После этих беспрестанно прерываемых продолжительных объяснений Марат наконец добивается слова. Он в первый раз является на кафедру. Один вид его вызывает общее движение негодования, и поднимается страшный гвалт. «Долой! Долой!» – кричат со всех сторон. Небрежно одетый, в фуражке, которую он, впрочем, кладет на кафедру, обводя собрание судорожной и презрительной улыбкой, он начинает:
– У меня, без сомнения, много личных врагов в этом собрании…
– Все! Все! – кричат большинство депутатов.
– У меня, – снова начинает Марат с той же уверенностью, – в этом собрании много личных врагов: призываю их к приличию. Пусть они пощадят человека, который принес и свободе, и им самим больше пользы, нежели они думают. Толкуют о триумвирате, о диктатуре и приписывают эти замыслы парижской депутации. Я обязан по справедливости заявить, что мои товарищи, в особенности именно Робеспьер и Дантон, всегда были против них и я по этому поводу вынужден был вести с ними постоянную полемику. Я первый, один во Франции, один между всеми политическими писателями, подумал об этой мере как о единственном способе раздавить изменников и заговорщиков. Меня одного следует наказать. Но прежде чем наказывать, следует выслушать.
Тут раздается несколько рукоплесканий, но они быстро стихают. Марат продолжает:
– Среди вечных махинаций вероломного короля, зловредного двора и лжепатриотов, в обоих собраниях, продававших общественную свободу, станете ли упрекать меня в том, что я придумал единственное средство к спасению и призвал мщение на преступные головы? Нет, ибо народ отрекся бы от вас. Он почувствовал, что ему остается одно это средство избавиться от изменников: только сделавшись самому диктатором.

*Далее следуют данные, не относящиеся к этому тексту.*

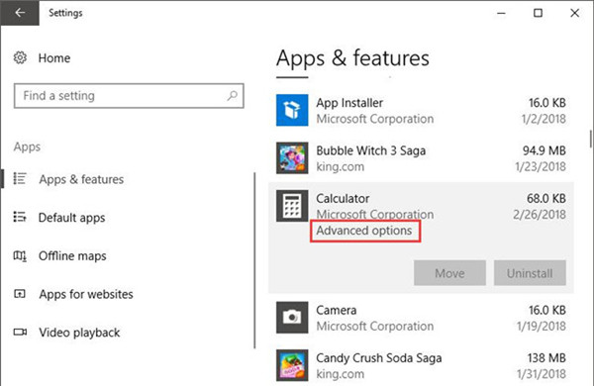Open Home via the gear icon
This screenshot has height=386, width=594.
pyautogui.click(x=20, y=57)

Я более чем кто-либо содрогался при мысли об этих страшных движениях, и, именно для того, чтобы они не оставались вечно бесплодными, я бы желал, чтобы ими управляла справедливая и твердая рука. Если бы при взятии Бастилии осознали необходимость этой меры, пятьсот злодейских голов пали бы по моему слову и мир был бы упрочен тогда же. Но вследствие того, что не была выражена эта столь же мудрая, сколько и необходимая энергия, сто тысяч патриотов перебито и еще стольким же грозит тот же конец. Я не хотел сделать из этого диктатора, трибуна, триумвира (имя тут ни при чем) такого тирана, какого может выдумать лишь глупость. Я хотел создать жертву, обреченную отечеству, доле которого не позавидовал бы ни один честолюбец. Доказательством служит то, что я предлагал облечь такого диктатора властью лишь на несколько дней, чтобы эта власть была ограничена правом казнить изменников, и на это время ему приковали к ноге ядро – тогда он постоянно был бы под рукой народа. Мои идеи, какими бы возмутительными они вам ни казались, стремились единственно к общественному благополучию. Если вы не доросли до того, чтобы понимать меня, тем хуже для вас!

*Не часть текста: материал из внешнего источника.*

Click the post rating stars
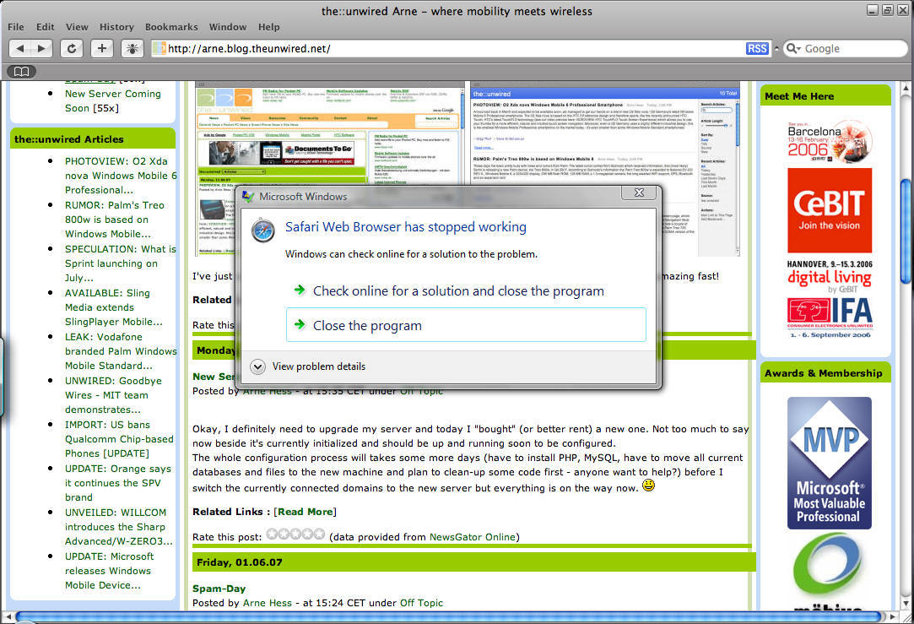The image size is (914, 624). [295, 534]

Глубокое молчание, царившее в собрании до сих пор, нарушается несколькими взрывами хохота, которыми оратор не смущается. Он невозмутимо продолжает:
– Таково было мое мнение, написанное, подписанное, публично отстаиваемое. Надо было оспаривать его, просветить меня, а не доносить на меня деспотизму. Меня обвиняют в честолюбии! Смотрите сами и судите меня. Если бы я только согласился молчать за деньги, я бы сидел по горло в золоте, а я беден! Постоянно преследуемый, я скитался из подвала в подвал и проповедовал истину на плахе! Вы же – откройте глаза. Вместо того чтобы убивать время на скандальные препирательства, усовершенствуйте Декларацию прав, установите конституцию и создайте основы того справедливого и свободного образа правления, который составляет истинную цель ваших трудов.

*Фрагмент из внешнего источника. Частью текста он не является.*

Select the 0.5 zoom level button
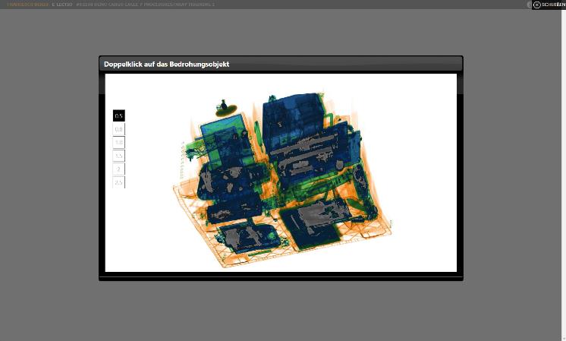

Этот странный человек овладевает общим вниманием, и собрание, поставленное в тупик такой страшной и такой обдуманной системой, дослушивает его молча.
Это молчание придает нескольким сторонникам Марата смелость аплодировать, но подражателей не находится, и Марат возвращается на свое место, не получив ни рукоплесканий, ни проявлений неудовольствия.
Верньо, самый чистый, самый мудрый из жирондистов, считает своим долгом возразить, чтобы пробудить оцепеневшее негодование депутатов. Он сожалеет, что ему выпало несчастье ответить человеку, обремененному декретами. Шабо и Тальен протестуют и спрашивают, о тех ли декретах речь, которые изданы против него судом Шатле за то, что он разоблачил Лафайета? Верньо повторяет, что ему прискорбно отвечать человеку, не очистившемуся от многочисленных тяготевших над ним обвинительных декретов, человеку, с которого так и струятся клевета, желчь и кровь!